Bendera Merah Putih berkibar di berbagai sudut linimasa. Lagu-lagu kebangsaan kembali terdengar. Ucapan tentang kemerdekaan berseliweran di antara perdebatan politik dan kegaduhan sehari-hari.
Semangat yang sama terasa dalam pelaksanaan upacara peringatan Hari Ulang Tahun (HUT) ke-81 Republik Indonesia yang digelar di GOR Bung Karno, Kabupaten Nganjuk, Senin (17/8/2026). Upacara berlangsung khidmat dan diikuti berbagai elemen masyarakat serta instansi di Kabupaten Nganjuk. Hadir jajaran TNI dan Polri, perwakilan instansi pemerintahan daerah, organisasi, pelajar, mahasiswa, serta berbagai unsur masyarakat lainnya.
Bertindak sebagai pembina upacara, Bupati Nganjuk Dr. Drs. H. Marhaen Djumadi, A.Md., S.E., S.H., M.M., M.B.A. Dalam amanatnya, Beliau menyampaikan pesan mengenai pentingnya mengisi kemerdekaan dengan kerja nyata, menjaga persatuan, serta memperkuat semangat gotong royong dalam membangun Kabupaten Nganjuk.
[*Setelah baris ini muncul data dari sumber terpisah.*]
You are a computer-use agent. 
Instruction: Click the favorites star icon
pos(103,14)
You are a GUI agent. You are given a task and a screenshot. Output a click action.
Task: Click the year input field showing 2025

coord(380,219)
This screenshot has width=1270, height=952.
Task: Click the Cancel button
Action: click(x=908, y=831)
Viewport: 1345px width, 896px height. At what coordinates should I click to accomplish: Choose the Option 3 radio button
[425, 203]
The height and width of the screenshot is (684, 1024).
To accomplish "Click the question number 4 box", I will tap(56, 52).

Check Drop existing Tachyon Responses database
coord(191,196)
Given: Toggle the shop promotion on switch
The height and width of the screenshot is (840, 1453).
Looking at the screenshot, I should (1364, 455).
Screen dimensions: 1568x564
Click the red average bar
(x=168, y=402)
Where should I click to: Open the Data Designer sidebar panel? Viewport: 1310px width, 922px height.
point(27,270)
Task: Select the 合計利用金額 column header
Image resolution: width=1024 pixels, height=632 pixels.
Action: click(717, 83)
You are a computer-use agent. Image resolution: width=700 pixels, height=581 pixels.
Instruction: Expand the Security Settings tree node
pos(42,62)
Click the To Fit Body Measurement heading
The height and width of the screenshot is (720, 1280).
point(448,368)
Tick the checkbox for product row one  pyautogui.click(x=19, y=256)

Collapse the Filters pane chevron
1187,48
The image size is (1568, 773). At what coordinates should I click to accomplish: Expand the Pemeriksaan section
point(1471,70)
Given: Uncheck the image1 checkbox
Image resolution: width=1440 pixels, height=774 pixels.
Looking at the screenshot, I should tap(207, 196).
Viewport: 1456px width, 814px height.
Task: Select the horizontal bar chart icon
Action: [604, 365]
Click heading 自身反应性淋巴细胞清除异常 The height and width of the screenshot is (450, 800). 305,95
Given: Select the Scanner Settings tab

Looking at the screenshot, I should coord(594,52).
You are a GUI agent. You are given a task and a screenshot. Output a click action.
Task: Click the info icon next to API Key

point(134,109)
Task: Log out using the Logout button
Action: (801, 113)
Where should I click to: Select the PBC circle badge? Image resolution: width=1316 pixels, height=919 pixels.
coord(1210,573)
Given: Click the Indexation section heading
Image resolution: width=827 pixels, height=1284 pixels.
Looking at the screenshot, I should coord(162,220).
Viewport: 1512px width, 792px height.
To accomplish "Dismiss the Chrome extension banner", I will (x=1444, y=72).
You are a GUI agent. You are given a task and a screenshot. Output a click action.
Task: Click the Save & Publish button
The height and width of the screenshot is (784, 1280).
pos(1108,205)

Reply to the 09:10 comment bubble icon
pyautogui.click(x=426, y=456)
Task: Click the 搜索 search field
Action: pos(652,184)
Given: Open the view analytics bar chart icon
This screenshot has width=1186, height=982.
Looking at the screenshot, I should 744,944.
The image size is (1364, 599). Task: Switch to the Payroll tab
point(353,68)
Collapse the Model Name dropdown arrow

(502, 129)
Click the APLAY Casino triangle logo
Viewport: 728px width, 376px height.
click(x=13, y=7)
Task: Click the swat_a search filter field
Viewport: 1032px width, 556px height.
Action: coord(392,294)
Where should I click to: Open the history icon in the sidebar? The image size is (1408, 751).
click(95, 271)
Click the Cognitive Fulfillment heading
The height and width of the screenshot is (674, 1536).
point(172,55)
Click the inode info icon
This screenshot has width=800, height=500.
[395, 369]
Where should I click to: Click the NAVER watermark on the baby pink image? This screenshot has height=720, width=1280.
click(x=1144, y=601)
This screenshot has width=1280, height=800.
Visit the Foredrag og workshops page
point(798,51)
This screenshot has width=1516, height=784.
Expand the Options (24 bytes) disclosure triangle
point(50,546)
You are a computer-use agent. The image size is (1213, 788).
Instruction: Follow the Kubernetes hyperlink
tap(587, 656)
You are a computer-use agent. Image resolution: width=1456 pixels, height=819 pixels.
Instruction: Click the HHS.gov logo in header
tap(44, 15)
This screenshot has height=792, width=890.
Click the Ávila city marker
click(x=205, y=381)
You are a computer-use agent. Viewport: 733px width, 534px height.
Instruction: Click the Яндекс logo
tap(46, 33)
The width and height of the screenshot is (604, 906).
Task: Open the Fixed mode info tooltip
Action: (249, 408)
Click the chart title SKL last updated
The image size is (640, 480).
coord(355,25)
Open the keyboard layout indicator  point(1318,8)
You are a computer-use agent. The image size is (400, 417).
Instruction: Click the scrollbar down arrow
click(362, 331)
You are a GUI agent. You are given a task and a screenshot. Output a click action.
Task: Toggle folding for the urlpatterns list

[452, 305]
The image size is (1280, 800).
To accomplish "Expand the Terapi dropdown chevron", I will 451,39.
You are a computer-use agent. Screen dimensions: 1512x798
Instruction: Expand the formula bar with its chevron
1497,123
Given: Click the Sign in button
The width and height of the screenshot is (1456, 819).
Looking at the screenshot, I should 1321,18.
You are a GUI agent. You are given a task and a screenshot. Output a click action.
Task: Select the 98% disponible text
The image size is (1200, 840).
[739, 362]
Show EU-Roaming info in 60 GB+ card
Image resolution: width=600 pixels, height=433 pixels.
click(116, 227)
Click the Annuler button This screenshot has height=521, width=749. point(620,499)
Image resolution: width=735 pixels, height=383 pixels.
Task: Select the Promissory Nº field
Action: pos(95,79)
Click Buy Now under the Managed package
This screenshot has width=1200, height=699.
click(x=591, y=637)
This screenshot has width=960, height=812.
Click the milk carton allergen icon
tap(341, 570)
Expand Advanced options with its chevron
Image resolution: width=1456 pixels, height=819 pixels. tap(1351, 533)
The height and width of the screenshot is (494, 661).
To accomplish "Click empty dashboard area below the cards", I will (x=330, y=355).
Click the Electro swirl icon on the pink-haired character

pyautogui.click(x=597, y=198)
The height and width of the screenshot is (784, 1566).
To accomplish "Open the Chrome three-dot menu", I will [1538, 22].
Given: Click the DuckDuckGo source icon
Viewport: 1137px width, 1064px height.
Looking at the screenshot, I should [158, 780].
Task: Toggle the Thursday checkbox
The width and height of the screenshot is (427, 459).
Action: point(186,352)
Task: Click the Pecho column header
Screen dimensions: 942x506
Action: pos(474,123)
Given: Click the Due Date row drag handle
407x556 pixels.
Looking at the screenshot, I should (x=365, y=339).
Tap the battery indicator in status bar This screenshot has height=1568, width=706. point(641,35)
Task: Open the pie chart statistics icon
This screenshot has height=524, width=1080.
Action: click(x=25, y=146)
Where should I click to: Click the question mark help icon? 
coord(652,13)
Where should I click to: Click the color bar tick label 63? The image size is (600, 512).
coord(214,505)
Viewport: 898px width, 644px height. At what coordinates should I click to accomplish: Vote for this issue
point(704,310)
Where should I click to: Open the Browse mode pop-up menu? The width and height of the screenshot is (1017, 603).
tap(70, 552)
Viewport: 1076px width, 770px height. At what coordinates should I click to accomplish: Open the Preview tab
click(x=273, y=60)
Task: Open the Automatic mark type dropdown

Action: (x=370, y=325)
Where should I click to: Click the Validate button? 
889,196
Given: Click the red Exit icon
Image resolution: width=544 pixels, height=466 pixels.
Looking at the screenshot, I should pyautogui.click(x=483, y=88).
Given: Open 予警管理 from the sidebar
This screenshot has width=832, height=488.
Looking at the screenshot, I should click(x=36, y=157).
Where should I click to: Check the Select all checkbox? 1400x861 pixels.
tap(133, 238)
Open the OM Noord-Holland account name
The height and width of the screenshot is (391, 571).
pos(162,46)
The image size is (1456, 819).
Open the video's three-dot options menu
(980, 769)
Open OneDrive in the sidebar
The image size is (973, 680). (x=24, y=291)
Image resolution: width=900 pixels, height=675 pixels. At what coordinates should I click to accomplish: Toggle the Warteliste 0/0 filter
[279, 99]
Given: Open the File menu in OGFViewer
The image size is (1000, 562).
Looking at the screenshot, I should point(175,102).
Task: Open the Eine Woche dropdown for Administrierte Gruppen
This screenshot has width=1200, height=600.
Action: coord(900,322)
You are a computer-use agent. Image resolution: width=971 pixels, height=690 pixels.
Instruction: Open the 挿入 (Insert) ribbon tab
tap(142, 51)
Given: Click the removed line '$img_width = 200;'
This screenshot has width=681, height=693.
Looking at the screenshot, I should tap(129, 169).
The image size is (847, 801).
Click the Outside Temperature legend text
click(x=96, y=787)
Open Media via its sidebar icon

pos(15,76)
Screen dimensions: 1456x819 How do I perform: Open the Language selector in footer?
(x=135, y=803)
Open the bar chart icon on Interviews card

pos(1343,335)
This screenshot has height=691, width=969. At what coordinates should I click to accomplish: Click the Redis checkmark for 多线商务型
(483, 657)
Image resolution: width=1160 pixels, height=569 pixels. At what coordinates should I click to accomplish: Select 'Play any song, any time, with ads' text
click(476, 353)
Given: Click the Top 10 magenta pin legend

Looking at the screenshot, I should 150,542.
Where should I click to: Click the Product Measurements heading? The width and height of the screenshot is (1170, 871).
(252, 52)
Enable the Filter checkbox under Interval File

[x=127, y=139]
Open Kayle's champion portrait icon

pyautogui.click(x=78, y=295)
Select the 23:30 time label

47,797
Di tengah berbagai elemen yang hadir, mahasiswa STIKES Satria Bhakti Nganjuk turut ambil bagian sebagai peserta upacara.Keikutsertaan tersebut bukan sekadar memenuhi undangan atau hadir dalam sebuah seremoni tahunan. Sebab, nasionalisme tidak selalu harus hadir dalam pidato besar atau slogan yang menggelegar. Ia bisa tumbuh dari hal-hal sederhana: belajar dengan sungguh-sungguh, berprestasi, menjaga lingkungan, menghormati perbedaan, membantu sesama, dan kelak memberikan kemampuan terbaik bagi bangsa.